1. One common response I see: "Soleimani was bad but taking him out requires a comprehensive strategy. Cycles of violence will solve nothing. We need a path to peace. We must address the causes of terrorism. We need a plan to win this war and achieve a state of lasting justice."
2. To think the US can come up with (and impose) a comprehensive strategy to stop a multifaceted regional war is the height of ignorance and hubris. The Middle East will be plagued by conflict for the foreseeable future regardless of our well-laid plans. That's for starters.
3. It's possible -- now hang on folks -- there will be no peace in the Middle East for awhile. Americans eager for a grand settlement that puts every man at ease beneath his own vine and fig tree need to manage their expectations. We want justice, but it's not really up to us.

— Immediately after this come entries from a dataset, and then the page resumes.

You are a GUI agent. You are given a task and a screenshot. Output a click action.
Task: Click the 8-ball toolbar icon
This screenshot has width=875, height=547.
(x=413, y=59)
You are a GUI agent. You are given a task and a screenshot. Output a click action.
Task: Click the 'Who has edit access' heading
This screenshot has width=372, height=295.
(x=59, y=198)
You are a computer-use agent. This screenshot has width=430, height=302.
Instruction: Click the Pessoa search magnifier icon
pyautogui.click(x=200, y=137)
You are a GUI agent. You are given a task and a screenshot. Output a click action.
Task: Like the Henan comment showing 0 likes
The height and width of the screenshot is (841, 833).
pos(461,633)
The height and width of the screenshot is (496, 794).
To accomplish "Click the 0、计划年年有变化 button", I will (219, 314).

4. There is no strategy for peace, only tactics of power. "Cycle of violence" is just the way things work. Groups compete in low-intensity, tit-for-tat skirmishes rather than large conventional wars. You kill my guy, I kill yours. Stronger side wins, other side settles.
5. Americans like me want to break the cycle but, again, that's not really an option. Rather than try to break the cycle we should master it, but in the context of our own values. This means balance of power politics. It means building alliances. It means ground game.

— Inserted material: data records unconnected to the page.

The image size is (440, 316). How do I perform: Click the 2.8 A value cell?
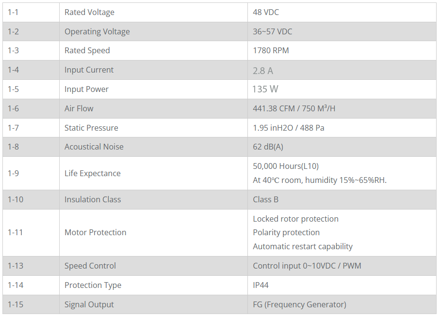click(x=342, y=70)
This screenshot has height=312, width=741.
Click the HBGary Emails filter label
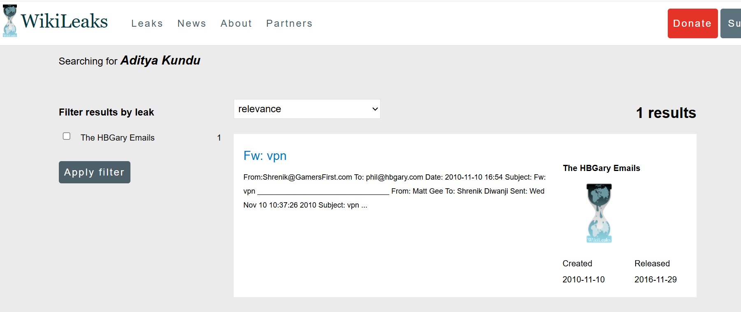(118, 138)
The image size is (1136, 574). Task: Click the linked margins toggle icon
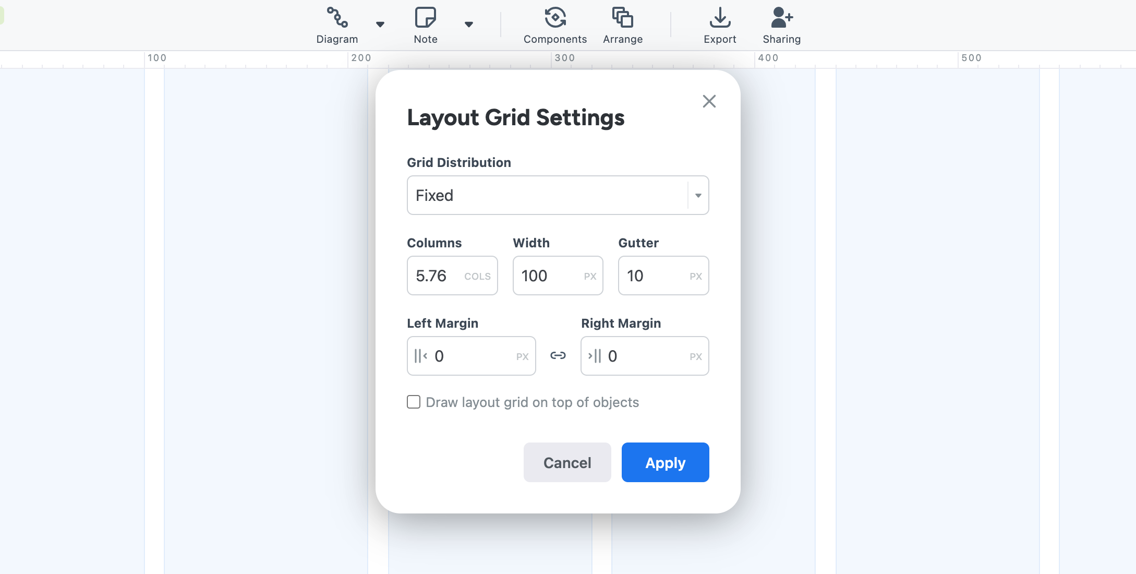point(558,356)
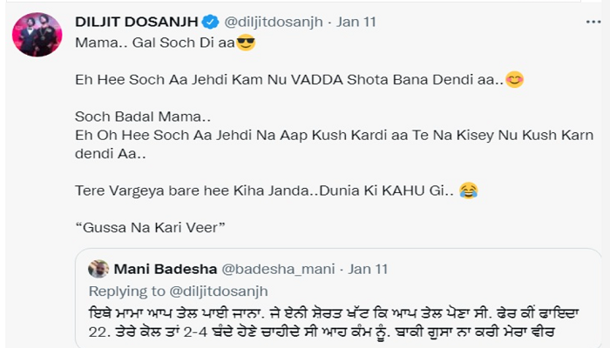Open the quoted tweet's Punjabi text body
The height and width of the screenshot is (348, 610).
click(334, 323)
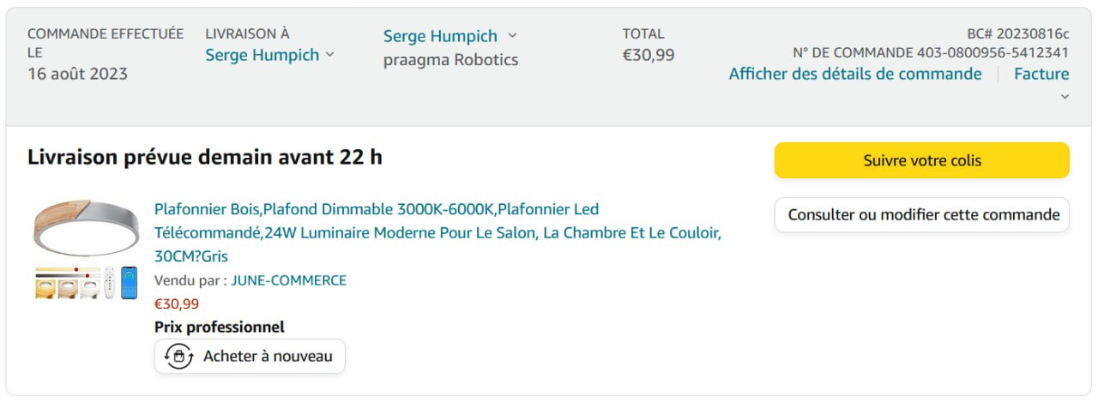Open the chevron beside the LIVRAISON À recipient name
The image size is (1098, 403).
(329, 55)
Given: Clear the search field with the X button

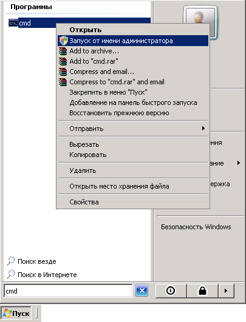Looking at the screenshot, I should 142,290.
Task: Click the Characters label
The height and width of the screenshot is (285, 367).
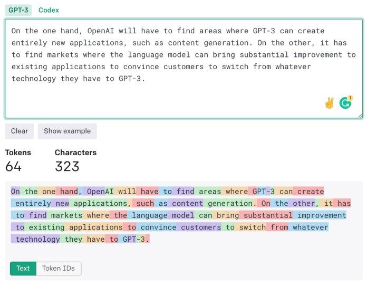Action: coord(75,153)
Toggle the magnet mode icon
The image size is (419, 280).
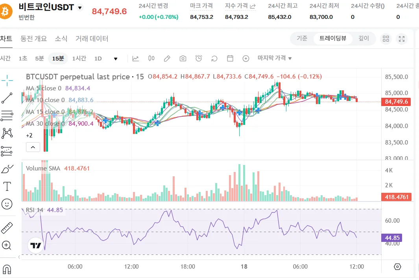(x=7, y=269)
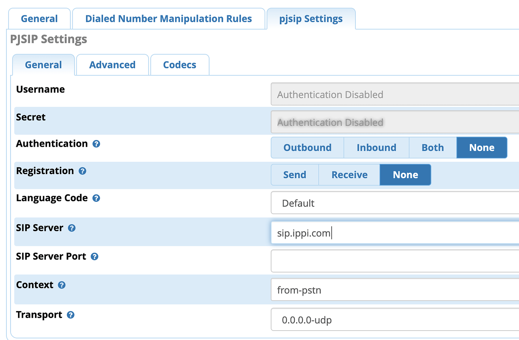Click the SIP Server help icon
Image resolution: width=519 pixels, height=340 pixels.
click(x=72, y=228)
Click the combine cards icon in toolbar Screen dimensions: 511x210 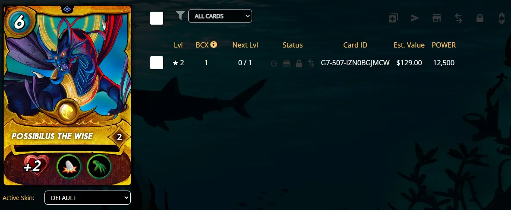[x=393, y=18]
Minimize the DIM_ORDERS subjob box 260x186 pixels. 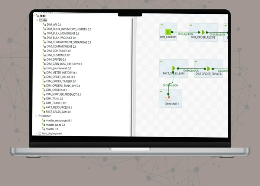coord(162,25)
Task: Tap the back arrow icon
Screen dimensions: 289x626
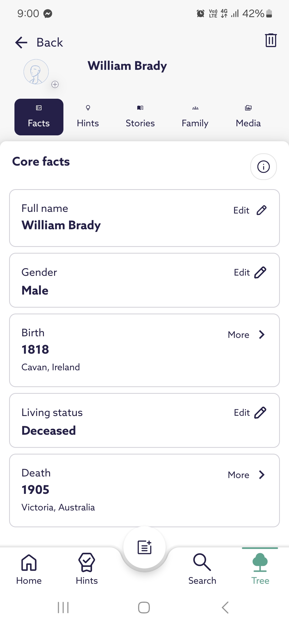Action: coord(21,43)
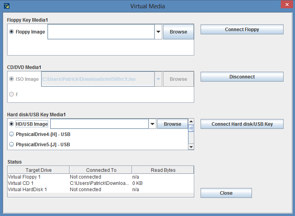Disconnect the CD/DVD media
This screenshot has height=216, width=295.
click(242, 77)
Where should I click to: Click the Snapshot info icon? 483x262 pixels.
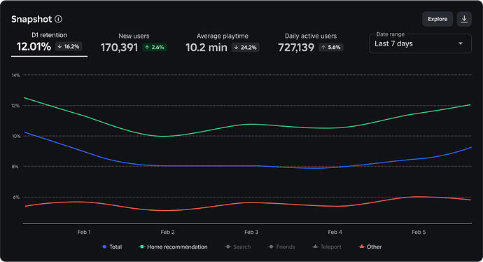point(58,19)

6. Addressing root causes is attractive but it kind of requires curbing human nature and "West-splaining" to Muslims why we understand Islam better than they do. Invest (way) more in education. Give religious leaders a role. But know that it won't solve problems in the near term.

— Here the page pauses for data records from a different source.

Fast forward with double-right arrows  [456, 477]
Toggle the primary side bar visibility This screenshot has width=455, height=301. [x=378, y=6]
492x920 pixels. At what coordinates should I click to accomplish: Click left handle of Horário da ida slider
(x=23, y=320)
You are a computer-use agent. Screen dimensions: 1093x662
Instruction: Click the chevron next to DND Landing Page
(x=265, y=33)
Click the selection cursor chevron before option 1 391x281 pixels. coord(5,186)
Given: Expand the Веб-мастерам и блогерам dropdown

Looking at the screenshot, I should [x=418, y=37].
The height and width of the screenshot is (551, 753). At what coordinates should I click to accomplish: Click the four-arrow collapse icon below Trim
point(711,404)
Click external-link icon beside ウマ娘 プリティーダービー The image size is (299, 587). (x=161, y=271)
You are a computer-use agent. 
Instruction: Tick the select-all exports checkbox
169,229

7. Of course we could decide to withdraw from this mess altogether. But that's an ethical decision too. Conflict will occur whether we're engaged or not. Is it better to wield our power toward better (if imperfect) outcomes, or let nature take its course? Hard question.
8. Between withdrawal and invasion is the preferred path of limited engagement: neither leave the Middle East to its own devices nor try to shape it in our image. Deploy power against power to restrain the worst actors, mitigate outbreak of total war, and protect our allies.
9. Absent shared values, power prevails. Competing narratives cannot reason from common principles. You can try to change the other's narrative but good luck. Better to obey the logic of limits: strike a balance, define boundaries, and enjoy the silence that stalemate brings.
10. It may seem counterintuitive that smarter use of power is the best path to peace but I can say from experience on the ground that somehow it works. I could make the Christian argument for why but maybe another day. Basically power equilibrium breeds stability and pluralism.
11. Ultimately this requires the occasional use of overwhelming violence. Wise statesman will be careful when and where they use it, but even the wisest cannot predict how the other side will react or when the cycle will end. Their wisdom lies in knowing the rules of the game.
12. We pride ourselves on grand strategy but fail at basic tactics. In the chaotic and unpredictable Middle East, mastery of "cycle of violence" tactics is unfortunately the starting point for any successful strategy.

It's also weirdly the best way to break the cycle.